Trois milliards d’euros pour accélérer les projets en cours
Pour faire face au retard de l’UE, la Commission prévoit trois milliards d’euros de financements sur les 12 prochains mois, dont deux milliards issus de la Banque européenne d’investissement (BEI). Ces fonds seront mobilisés "pour débloquer des projets dans l’immédiat sur trois secteurs prioritaires que sont les aimants permanents, les batteries et la défense", explique Stéphane Séjourné.
Un centre européen des matières premières dès 2026
Pour piloter l’approvisionnement, la Commission annonce la création d’un nouveau centre européen des matières premières critiques pour 2026. Il aura trois missions : monitorer et évaluer les besoins, acheter en commun pour le compte des États membres, stocker et livrer en fonction des besoins des entreprises.
Les entreprises devront diversifier leur approvisionnement
La Commission européenne attend surtout la participation active des entreprises.

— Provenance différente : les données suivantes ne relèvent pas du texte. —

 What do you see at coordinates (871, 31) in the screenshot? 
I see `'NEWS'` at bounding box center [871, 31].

Ce plan "ne pourra fonctionner que si les entreprises jouent le jeu et s’engagent à cesser d’acheter 100 % chinois pour acheter au niveau européen", a prévenu Stéphane Séjourné. Selon le vice-président, elles doivent "déjà prendre des mesures pour s’approvisionner en ressources diversifiées".

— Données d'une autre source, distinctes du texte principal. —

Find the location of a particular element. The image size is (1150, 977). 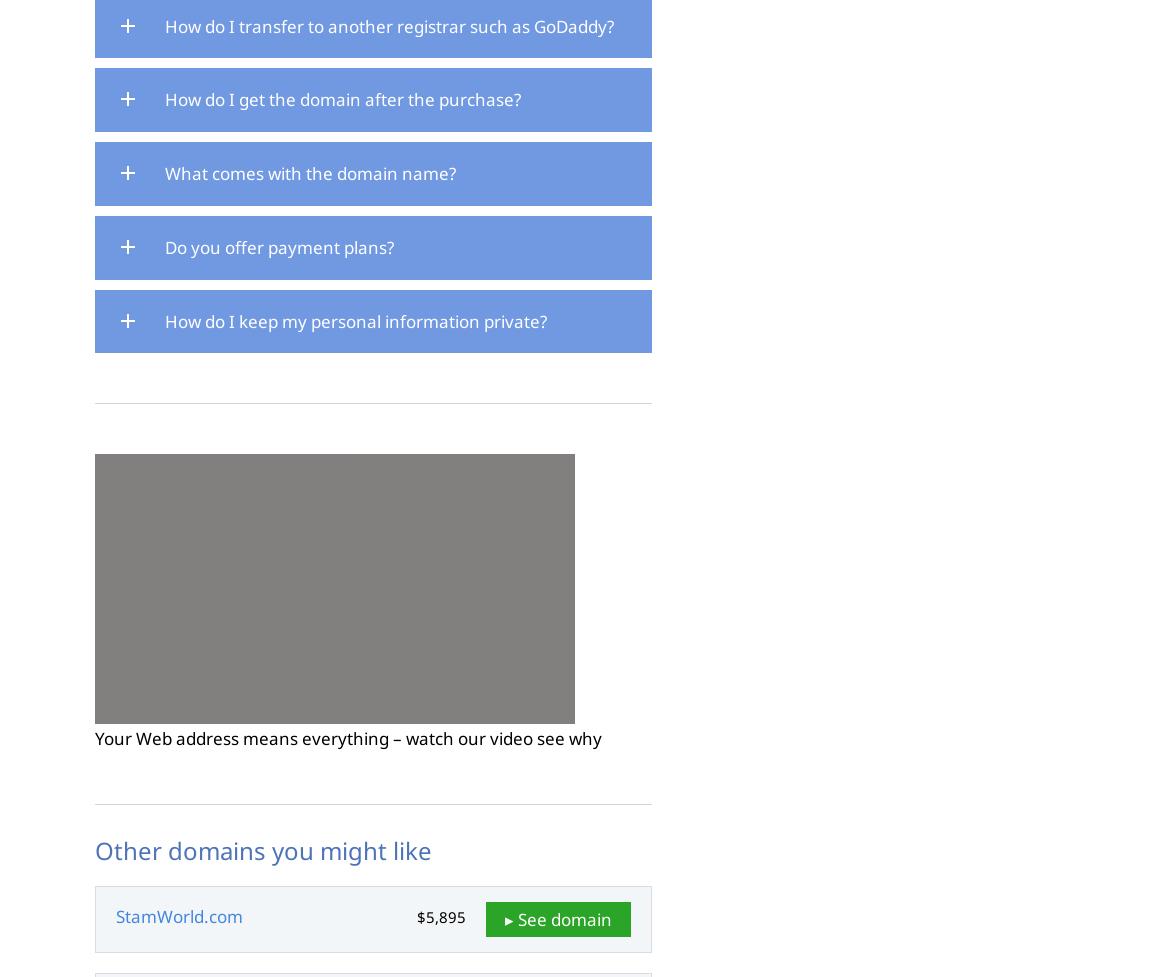

'How do I keep my personal information private?' is located at coordinates (356, 319).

Avec ReSourceEU, la Commission européenne amende la loi sur les matières premières critiques pour renforcer le rôle des entreprises. Elles seront ainsi obligées d’informer leur conseil d’administration des mesures de diversification d’approvisionnement. La Commission se donne également "la possibilité de vérifier concrètement si de telles mesures sont effectivement en place", a précisé Stéphane Séjourné.

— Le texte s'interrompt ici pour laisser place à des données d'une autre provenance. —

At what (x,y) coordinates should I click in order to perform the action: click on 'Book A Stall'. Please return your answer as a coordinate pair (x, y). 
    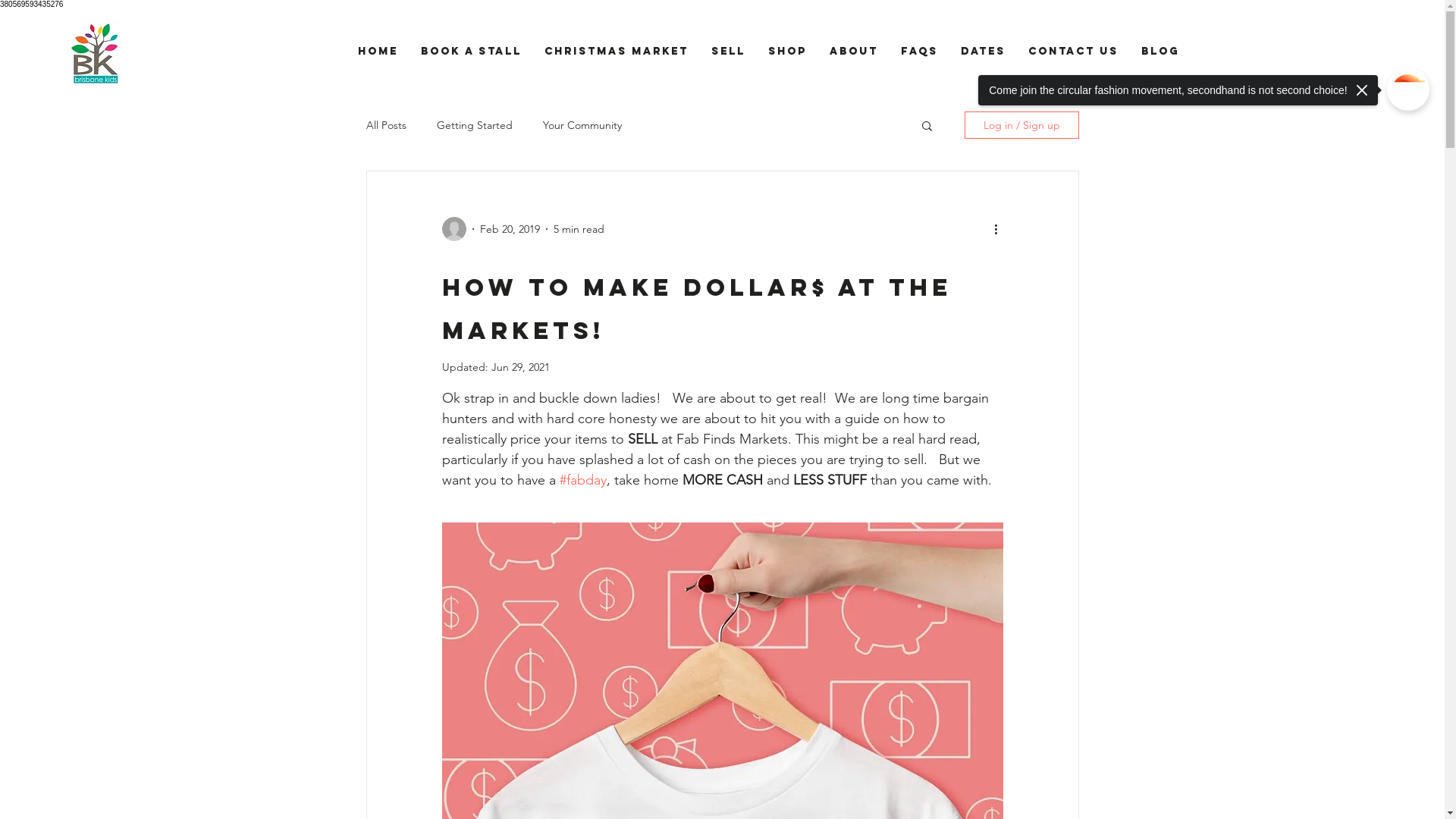
    Looking at the image, I should click on (470, 51).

Renforcer le recyclage et les substituts
La production doit aussi passer par un renforcement du recyclage. La Commission européenne entend renforcer cette capacité en proposant des "restrictions aux exportations de débris et de déchets d’aimants permanents, tout en introduisant des droits à l’exportation sur les débris d’aluminium, et potentiellement sur le cuivre, au printemps 2026", selon la Commission.
La recherche pourra aussi ouvrir d’autres horizons, en créant des substituts à ces matières premières critiques. Les financements annoncés prévoient donc d’augmenter les investissements en recherche et développement pour le recyclage et les substituts.